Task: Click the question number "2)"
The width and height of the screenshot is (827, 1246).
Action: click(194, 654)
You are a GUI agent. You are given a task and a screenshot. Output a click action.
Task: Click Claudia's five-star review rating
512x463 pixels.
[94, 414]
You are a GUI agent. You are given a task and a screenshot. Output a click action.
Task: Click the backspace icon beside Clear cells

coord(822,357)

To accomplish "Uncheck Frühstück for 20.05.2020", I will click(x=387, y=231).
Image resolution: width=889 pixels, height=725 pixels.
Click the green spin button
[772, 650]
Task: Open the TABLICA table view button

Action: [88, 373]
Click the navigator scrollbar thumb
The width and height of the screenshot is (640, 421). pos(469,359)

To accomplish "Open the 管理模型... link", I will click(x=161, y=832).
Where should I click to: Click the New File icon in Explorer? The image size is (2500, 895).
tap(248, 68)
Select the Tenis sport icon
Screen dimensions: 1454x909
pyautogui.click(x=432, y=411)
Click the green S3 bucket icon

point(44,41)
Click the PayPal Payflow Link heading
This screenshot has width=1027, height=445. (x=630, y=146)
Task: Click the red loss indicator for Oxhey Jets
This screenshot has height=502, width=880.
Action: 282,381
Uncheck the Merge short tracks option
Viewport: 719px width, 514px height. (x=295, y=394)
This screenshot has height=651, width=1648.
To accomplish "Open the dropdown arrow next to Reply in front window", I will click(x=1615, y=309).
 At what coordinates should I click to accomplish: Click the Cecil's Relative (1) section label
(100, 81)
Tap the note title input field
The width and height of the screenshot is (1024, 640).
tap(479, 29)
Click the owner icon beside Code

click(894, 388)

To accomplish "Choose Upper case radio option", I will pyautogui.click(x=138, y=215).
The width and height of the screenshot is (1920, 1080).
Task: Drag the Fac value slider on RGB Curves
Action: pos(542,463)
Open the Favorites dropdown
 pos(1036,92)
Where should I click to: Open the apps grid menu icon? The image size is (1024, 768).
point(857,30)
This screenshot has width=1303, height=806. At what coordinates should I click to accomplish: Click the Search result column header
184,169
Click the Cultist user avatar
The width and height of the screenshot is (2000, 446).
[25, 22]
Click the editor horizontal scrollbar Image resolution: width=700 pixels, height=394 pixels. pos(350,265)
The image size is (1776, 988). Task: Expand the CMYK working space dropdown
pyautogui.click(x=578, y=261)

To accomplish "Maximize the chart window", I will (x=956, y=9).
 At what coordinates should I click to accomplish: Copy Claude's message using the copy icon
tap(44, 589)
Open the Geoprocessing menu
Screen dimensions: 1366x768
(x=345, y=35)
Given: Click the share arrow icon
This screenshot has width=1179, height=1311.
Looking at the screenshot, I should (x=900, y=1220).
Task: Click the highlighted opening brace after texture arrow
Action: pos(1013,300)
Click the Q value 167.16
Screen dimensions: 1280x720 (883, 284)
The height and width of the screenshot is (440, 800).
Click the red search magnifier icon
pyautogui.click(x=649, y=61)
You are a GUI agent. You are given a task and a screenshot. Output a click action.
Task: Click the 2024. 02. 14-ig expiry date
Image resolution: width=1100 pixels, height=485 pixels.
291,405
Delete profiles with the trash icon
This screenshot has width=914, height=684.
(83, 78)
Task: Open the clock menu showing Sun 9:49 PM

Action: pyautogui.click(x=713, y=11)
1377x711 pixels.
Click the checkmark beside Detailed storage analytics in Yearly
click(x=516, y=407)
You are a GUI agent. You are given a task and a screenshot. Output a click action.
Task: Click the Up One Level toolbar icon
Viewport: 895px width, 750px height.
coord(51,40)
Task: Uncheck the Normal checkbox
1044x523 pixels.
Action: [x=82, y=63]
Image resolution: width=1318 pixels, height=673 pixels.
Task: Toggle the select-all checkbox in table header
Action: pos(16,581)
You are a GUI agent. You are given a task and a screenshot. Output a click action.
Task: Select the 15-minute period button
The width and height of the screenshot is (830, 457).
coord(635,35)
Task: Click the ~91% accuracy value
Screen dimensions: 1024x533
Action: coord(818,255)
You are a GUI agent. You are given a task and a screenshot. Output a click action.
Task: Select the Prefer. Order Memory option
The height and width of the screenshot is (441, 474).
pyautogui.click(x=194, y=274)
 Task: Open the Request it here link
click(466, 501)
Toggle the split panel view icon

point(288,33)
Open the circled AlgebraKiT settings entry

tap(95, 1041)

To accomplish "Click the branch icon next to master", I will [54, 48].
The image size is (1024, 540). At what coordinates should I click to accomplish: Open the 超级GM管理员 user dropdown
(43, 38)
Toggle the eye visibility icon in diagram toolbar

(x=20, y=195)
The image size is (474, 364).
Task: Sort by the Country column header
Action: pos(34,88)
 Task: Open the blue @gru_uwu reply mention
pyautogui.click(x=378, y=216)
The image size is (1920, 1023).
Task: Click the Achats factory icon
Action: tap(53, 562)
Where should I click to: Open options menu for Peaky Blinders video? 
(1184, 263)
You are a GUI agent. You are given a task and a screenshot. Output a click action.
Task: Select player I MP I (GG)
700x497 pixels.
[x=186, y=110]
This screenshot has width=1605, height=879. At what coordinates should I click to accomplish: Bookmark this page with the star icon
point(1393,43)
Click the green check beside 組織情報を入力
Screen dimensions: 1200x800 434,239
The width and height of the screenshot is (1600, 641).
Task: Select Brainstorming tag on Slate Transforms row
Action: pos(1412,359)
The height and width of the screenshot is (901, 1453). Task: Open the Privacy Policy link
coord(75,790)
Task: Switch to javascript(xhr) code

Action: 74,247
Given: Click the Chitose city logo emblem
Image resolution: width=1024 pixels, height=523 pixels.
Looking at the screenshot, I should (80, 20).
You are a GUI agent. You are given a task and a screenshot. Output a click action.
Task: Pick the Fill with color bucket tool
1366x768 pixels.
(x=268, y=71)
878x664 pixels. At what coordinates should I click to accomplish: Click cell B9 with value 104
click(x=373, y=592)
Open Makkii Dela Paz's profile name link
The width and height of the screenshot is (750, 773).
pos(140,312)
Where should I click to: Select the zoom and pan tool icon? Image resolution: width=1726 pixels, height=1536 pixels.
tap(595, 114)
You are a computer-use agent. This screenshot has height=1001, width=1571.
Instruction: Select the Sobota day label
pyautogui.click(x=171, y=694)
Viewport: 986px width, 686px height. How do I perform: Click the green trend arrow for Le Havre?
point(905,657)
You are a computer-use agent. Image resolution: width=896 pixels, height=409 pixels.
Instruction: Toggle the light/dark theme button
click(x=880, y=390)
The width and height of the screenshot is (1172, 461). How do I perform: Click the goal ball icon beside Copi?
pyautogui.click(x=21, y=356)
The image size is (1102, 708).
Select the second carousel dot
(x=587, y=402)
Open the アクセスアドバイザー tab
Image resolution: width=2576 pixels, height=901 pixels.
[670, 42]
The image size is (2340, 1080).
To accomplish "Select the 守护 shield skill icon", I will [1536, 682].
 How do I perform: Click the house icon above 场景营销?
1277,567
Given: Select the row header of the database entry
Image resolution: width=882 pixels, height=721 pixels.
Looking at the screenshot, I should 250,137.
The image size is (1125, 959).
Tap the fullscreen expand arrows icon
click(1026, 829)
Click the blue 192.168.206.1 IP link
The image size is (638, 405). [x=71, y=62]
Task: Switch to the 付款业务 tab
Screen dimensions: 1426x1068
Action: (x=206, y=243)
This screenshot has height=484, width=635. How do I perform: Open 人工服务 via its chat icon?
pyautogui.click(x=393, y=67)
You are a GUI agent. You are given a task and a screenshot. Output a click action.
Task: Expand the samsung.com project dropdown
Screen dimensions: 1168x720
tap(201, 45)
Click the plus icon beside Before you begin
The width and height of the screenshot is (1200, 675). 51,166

######

*THE PROBLEM*
The listing must be repeated in full, with nothing altered.

*EXPECTED OUTPUT*
Task: Click the question number "2)"
The width and height of the screenshot is (827, 1246).
Action: click(194, 654)
You are a GUI agent. You are given a task and a screenshot. Output a click action.
Task: Click Claudia's five-star review rating
512x463 pixels.
[94, 414]
You are a GUI agent. You are given a task and a screenshot. Output a click action.
Task: Click the backspace icon beside Clear cells

coord(822,357)

To accomplish "Uncheck Frühstück for 20.05.2020", I will click(x=387, y=231).
Image resolution: width=889 pixels, height=725 pixels.
Click the green spin button
[772, 650]
Task: Open the TABLICA table view button

Action: [88, 373]
Click the navigator scrollbar thumb
The width and height of the screenshot is (640, 421). pos(469,359)

To accomplish "Open the 管理模型... link", I will click(x=161, y=832).
Where should I click to: Click the New File icon in Explorer? The image size is (2500, 895).
tap(248, 68)
Select the Tenis sport icon
Screen dimensions: 1454x909
pyautogui.click(x=432, y=411)
Click the green S3 bucket icon

point(44,41)
Click the PayPal Payflow Link heading
This screenshot has width=1027, height=445. (x=630, y=146)
Task: Click the red loss indicator for Oxhey Jets
This screenshot has height=502, width=880.
Action: 282,381
Uncheck the Merge short tracks option
Viewport: 719px width, 514px height. (x=295, y=394)
This screenshot has height=651, width=1648.
To accomplish "Open the dropdown arrow next to Reply in front window", I will click(x=1615, y=309).
 At what coordinates should I click to accomplish: Click the Cecil's Relative (1) section label
(100, 81)
Tap the note title input field
The width and height of the screenshot is (1024, 640).
tap(479, 29)
Click the owner icon beside Code

click(894, 388)

To accomplish "Choose Upper case radio option", I will pyautogui.click(x=138, y=215).
The width and height of the screenshot is (1920, 1080).
Task: Drag the Fac value slider on RGB Curves
Action: pos(542,463)
Open the Favorites dropdown
 pos(1036,92)
Where should I click to: Open the apps grid menu icon? The image size is (1024, 768).
point(857,30)
This screenshot has width=1303, height=806. At what coordinates should I click to accomplish: Click the Search result column header
184,169
Click the Cultist user avatar
The width and height of the screenshot is (2000, 446).
[25, 22]
Click the editor horizontal scrollbar Image resolution: width=700 pixels, height=394 pixels. pos(350,265)
The image size is (1776, 988). Task: Expand the CMYK working space dropdown
pyautogui.click(x=578, y=261)

To accomplish "Maximize the chart window", I will (x=956, y=9).
 At what coordinates should I click to accomplish: Copy Claude's message using the copy icon
tap(44, 589)
Open the Geoprocessing menu
Screen dimensions: 1366x768
(x=345, y=35)
Given: Click the share arrow icon
This screenshot has width=1179, height=1311.
Looking at the screenshot, I should (x=900, y=1220).
Task: Click the highlighted opening brace after texture arrow
Action: pos(1013,300)
Click the Q value 167.16
Screen dimensions: 1280x720 (883, 284)
The height and width of the screenshot is (440, 800).
Click the red search magnifier icon
pyautogui.click(x=649, y=61)
You are a GUI agent. You are given a task and a screenshot. Output a click action.
Task: Click the 2024. 02. 14-ig expiry date
Image resolution: width=1100 pixels, height=485 pixels.
291,405
Delete profiles with the trash icon
This screenshot has width=914, height=684.
(83, 78)
Task: Open the clock menu showing Sun 9:49 PM

Action: pyautogui.click(x=713, y=11)
1377x711 pixels.
Click the checkmark beside Detailed storage analytics in Yearly
click(x=516, y=407)
You are a GUI agent. You are given a task and a screenshot. Output a click action.
Task: Click the Up One Level toolbar icon
Viewport: 895px width, 750px height.
coord(51,40)
Task: Uncheck the Normal checkbox
1044x523 pixels.
Action: [x=82, y=63]
Image resolution: width=1318 pixels, height=673 pixels.
Task: Toggle the select-all checkbox in table header
Action: pos(16,581)
You are a GUI agent. You are given a task and a screenshot. Output a click action.
Task: Select the 15-minute period button
The width and height of the screenshot is (830, 457).
coord(635,35)
Task: Click the ~91% accuracy value
Screen dimensions: 1024x533
Action: coord(818,255)
You are a GUI agent. You are given a task and a screenshot. Output a click action.
Task: Select the Prefer. Order Memory option
The height and width of the screenshot is (441, 474).
pyautogui.click(x=194, y=274)
 Task: Open the Request it here link
click(466, 501)
Toggle the split panel view icon

point(288,33)
Open the circled AlgebraKiT settings entry

tap(95, 1041)

To accomplish "Click the branch icon next to master", I will [54, 48].
The image size is (1024, 540). At what coordinates should I click to accomplish: Open the 超级GM管理员 user dropdown
(43, 38)
Toggle the eye visibility icon in diagram toolbar

(x=20, y=195)
The image size is (474, 364).
Task: Sort by the Country column header
Action: pos(34,88)
 Task: Open the blue @gru_uwu reply mention
pyautogui.click(x=378, y=216)
The image size is (1920, 1023).
Task: Click the Achats factory icon
Action: tap(53, 562)
Where should I click to: Open options menu for Peaky Blinders video? 
(1184, 263)
You are a GUI agent. You are given a task and a screenshot. Output a click action.
Task: Select player I MP I (GG)
700x497 pixels.
[x=186, y=110]
This screenshot has width=1605, height=879. At what coordinates should I click to accomplish: Bookmark this page with the star icon
point(1393,43)
Click the green check beside 組織情報を入力
Screen dimensions: 1200x800 434,239
The width and height of the screenshot is (1600, 641).
Task: Select Brainstorming tag on Slate Transforms row
Action: pos(1412,359)
The height and width of the screenshot is (901, 1453). Task: Open the Privacy Policy link
coord(75,790)
Task: Switch to javascript(xhr) code

Action: 74,247
Given: Click the Chitose city logo emblem
Image resolution: width=1024 pixels, height=523 pixels.
Looking at the screenshot, I should (80, 20).
You are a GUI agent. You are given a task and a screenshot. Output a click action.
Task: Pick the Fill with color bucket tool
1366x768 pixels.
(x=268, y=71)
878x664 pixels. At what coordinates should I click to accomplish: Click cell B9 with value 104
click(x=373, y=592)
Open Makkii Dela Paz's profile name link
The width and height of the screenshot is (750, 773).
pos(140,312)
Where should I click to: Select the zoom and pan tool icon? Image resolution: width=1726 pixels, height=1536 pixels.
tap(595, 114)
You are a computer-use agent. This screenshot has height=1001, width=1571.
Instruction: Select the Sobota day label
pyautogui.click(x=171, y=694)
Viewport: 986px width, 686px height. How do I perform: Click the green trend arrow for Le Havre?
point(905,657)
You are a computer-use agent. Image resolution: width=896 pixels, height=409 pixels.
Instruction: Toggle the light/dark theme button
click(x=880, y=390)
The width and height of the screenshot is (1172, 461). How do I perform: Click the goal ball icon beside Copi?
pyautogui.click(x=21, y=356)
The image size is (1102, 708).
Select the second carousel dot
(x=587, y=402)
Open the アクセスアドバイザー tab
Image resolution: width=2576 pixels, height=901 pixels.
[670, 42]
The image size is (2340, 1080).
To accomplish "Select the 守护 shield skill icon", I will [1536, 682].
 How do I perform: Click the house icon above 场景营销?
1277,567
Given: Select the row header of the database entry
Image resolution: width=882 pixels, height=721 pixels.
Looking at the screenshot, I should 250,137.
The image size is (1125, 959).
Tap the fullscreen expand arrows icon
click(1026, 829)
Click the blue 192.168.206.1 IP link
The image size is (638, 405). [x=71, y=62]
Task: Switch to the 付款业务 tab
Screen dimensions: 1426x1068
Action: (x=206, y=243)
This screenshot has height=484, width=635. How do I perform: Open 人工服务 via its chat icon?
pyautogui.click(x=393, y=67)
You are a GUI agent. You are given a task and a screenshot. Output a click action.
Task: Expand the samsung.com project dropdown
Screen dimensions: 1168x720
tap(201, 45)
Click the plus icon beside Before you begin
The width and height of the screenshot is (1200, 675). 51,166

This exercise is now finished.